1: \begin{abstract}
2: In this work, we describe a generic approach to show convergence
3: with high probability for both stochastic convex and non-convex optimization
4: with sub-Gaussian noise. In previous works for convex optimization,
5: either the convergence is only in expectation or the bound depends
6: on the diameter of the domain. Instead, we show high probability convergence
7: with bounds depending on the initial distance to the optimal solution.
8: The algorithms use step sizes analogous to the standard settings and
9: are universal to Lipschitz functions, smooth functions, and their
10: linear combinations. This method can be applied to the non-convex
11: case. We demonstrate an $O((1+\sigma^{2}\log(1/\delta))/T+\sigma/\sqrt{T})$
12: convergence rate when the number of iterations $T$ is known and an
13: $O((1+\sigma^{2}\log(T/\delta))/\sqrt{T})$ convergence rate when
14: $T$ is unknown for SGD, where $1-\delta$ is the desired success
15: probability. These bounds improve over existing bounds in the literature.
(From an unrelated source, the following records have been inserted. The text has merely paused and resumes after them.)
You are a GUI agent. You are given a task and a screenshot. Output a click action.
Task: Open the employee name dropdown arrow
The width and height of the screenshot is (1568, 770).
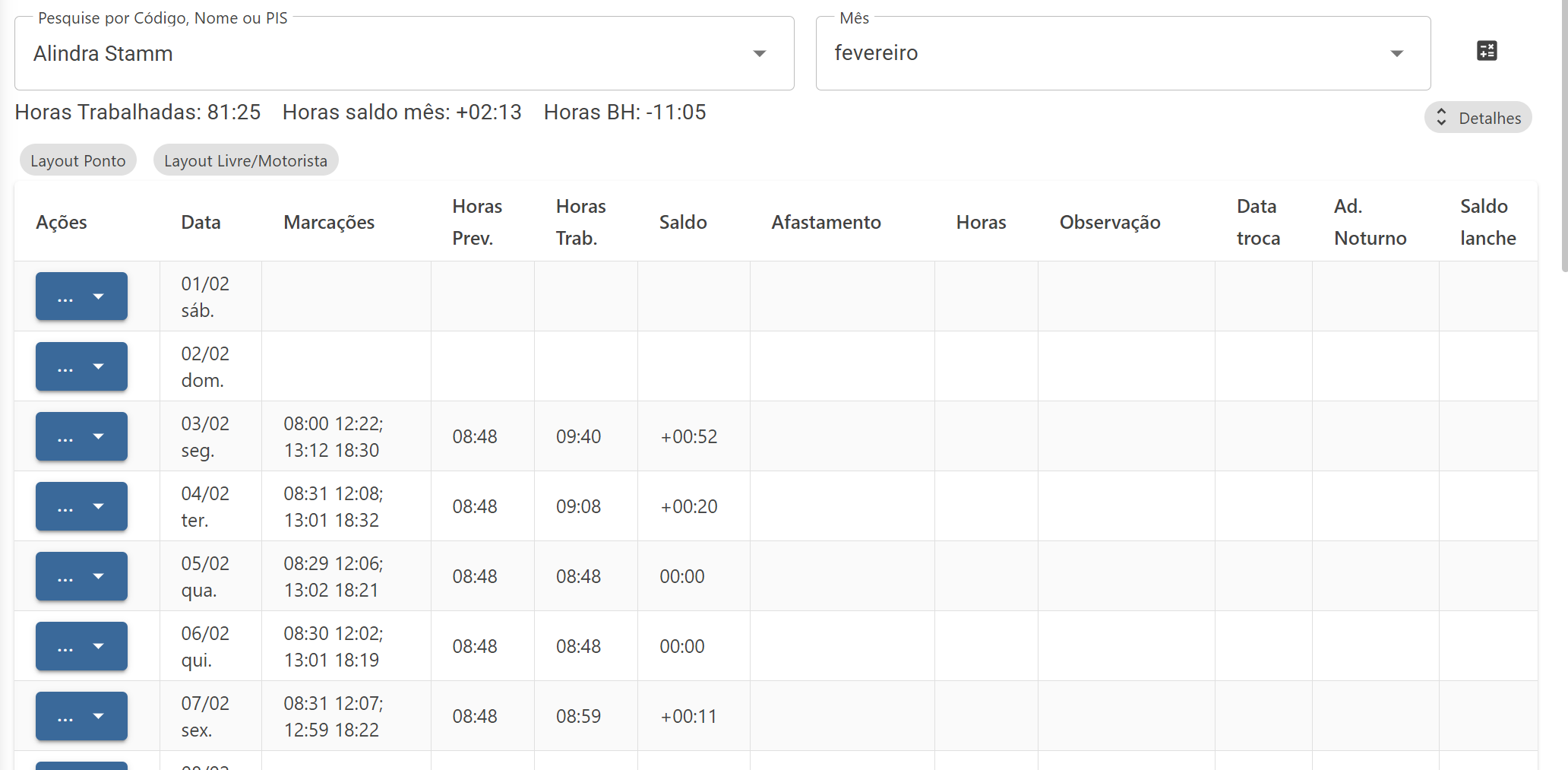759,53

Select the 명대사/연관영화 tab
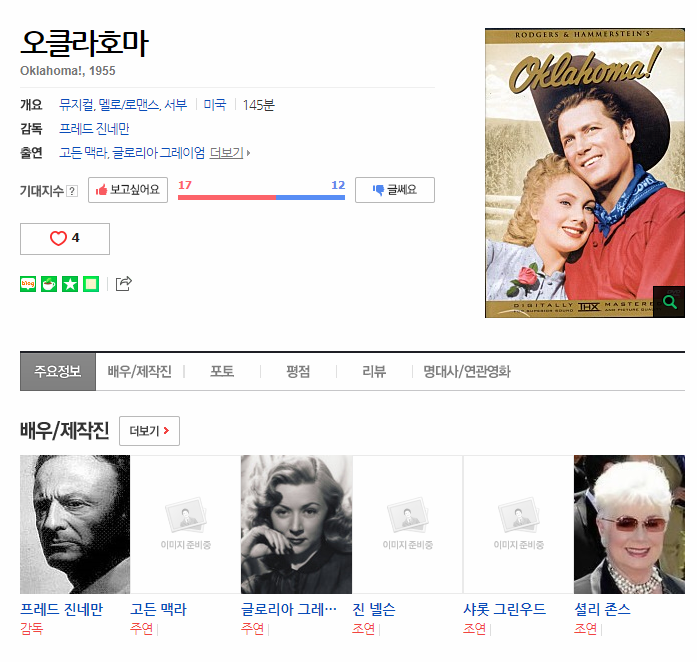pos(466,371)
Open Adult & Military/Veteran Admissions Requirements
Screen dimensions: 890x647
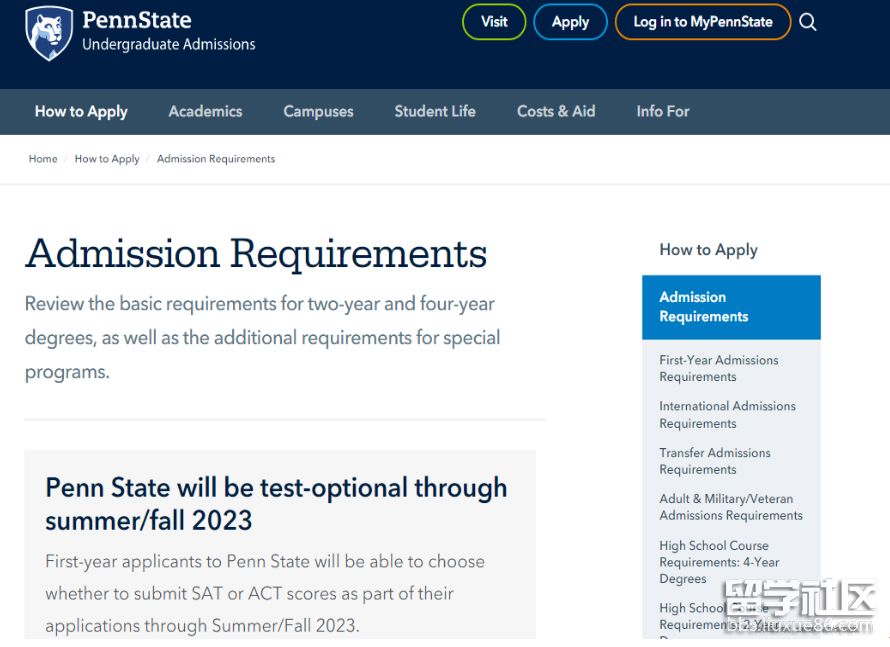pos(731,507)
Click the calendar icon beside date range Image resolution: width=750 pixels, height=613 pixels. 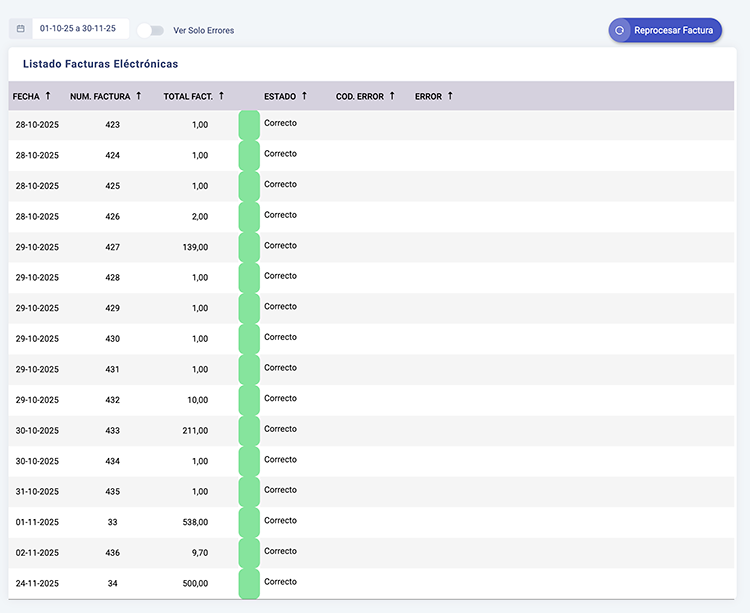click(20, 30)
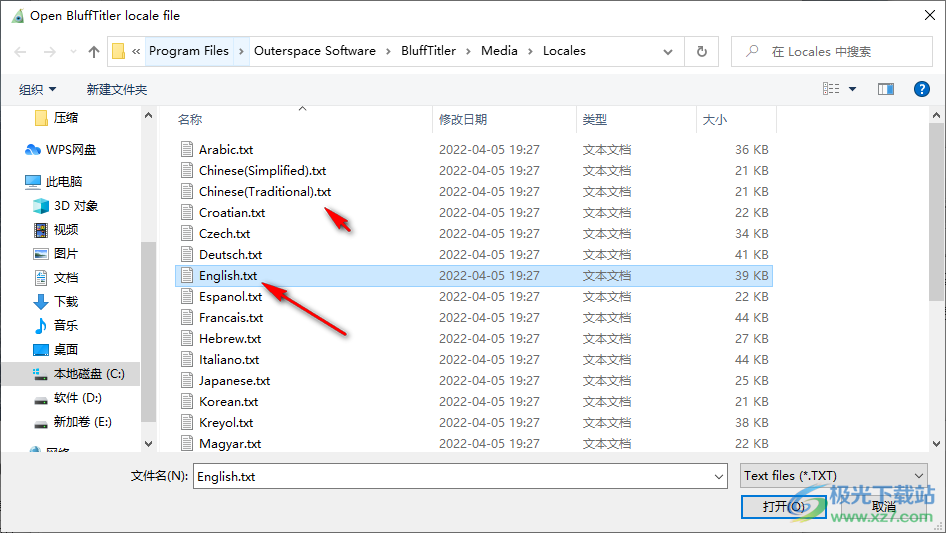This screenshot has height=533, width=946.
Task: Open 音乐 music folder in sidebar
Action: point(65,326)
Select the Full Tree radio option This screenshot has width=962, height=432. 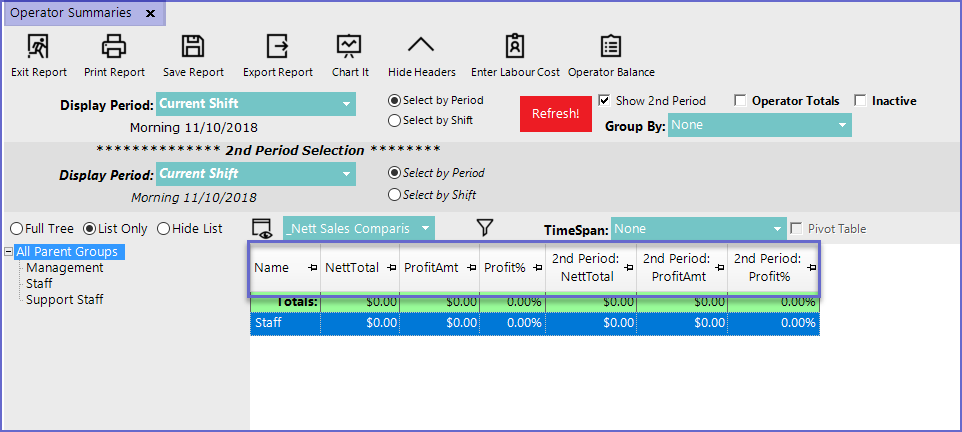pos(16,229)
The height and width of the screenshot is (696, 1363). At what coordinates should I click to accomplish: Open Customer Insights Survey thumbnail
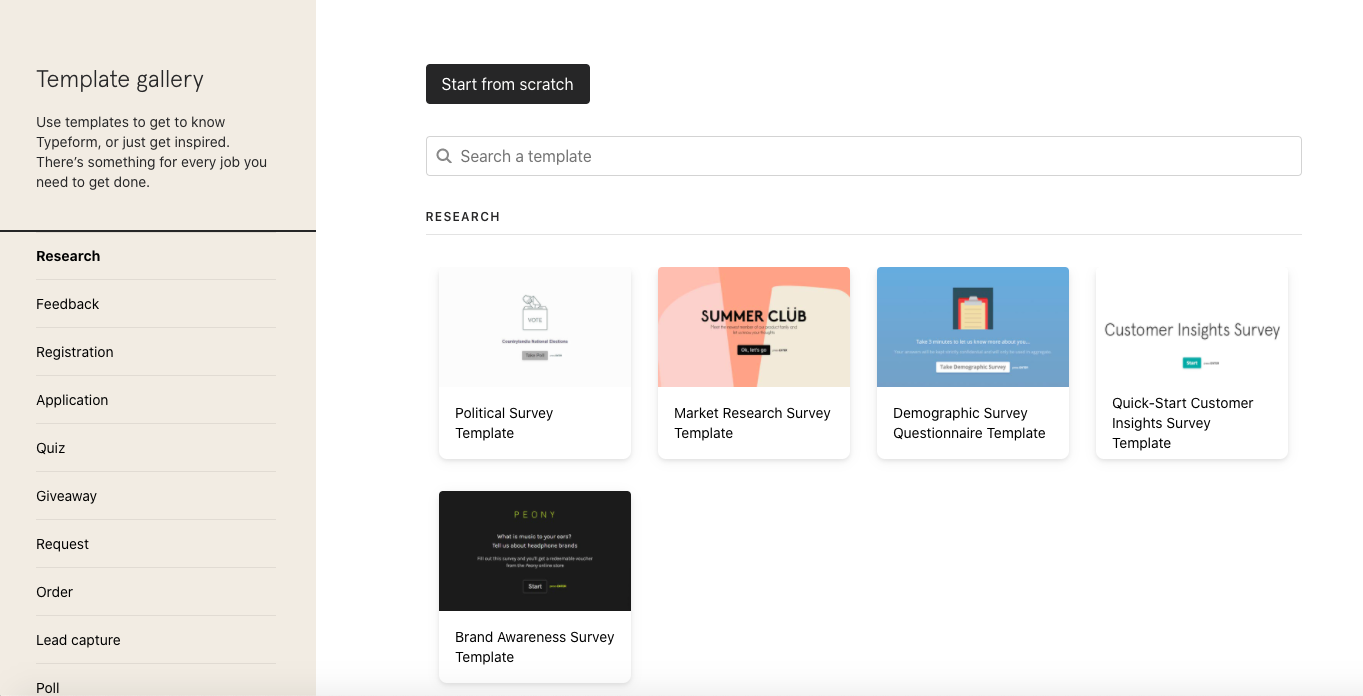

16: Additionally, we demonstrate that our techniques can be used to obtain
17: high probability bound for AdaGrad-Norm \citep{ward2019adagrad} that
18: removes the bounded gradients assumption from previous works. Furthermore,
19: our technique for AdaGrad-Norm extends to the standard per-coordinate
20: AdaGrad algorithm \citep{duchi2011adaptive}, providing the first
21: noise-adapted high probability convergence for AdaGrad.
22: \end{abstract}
23: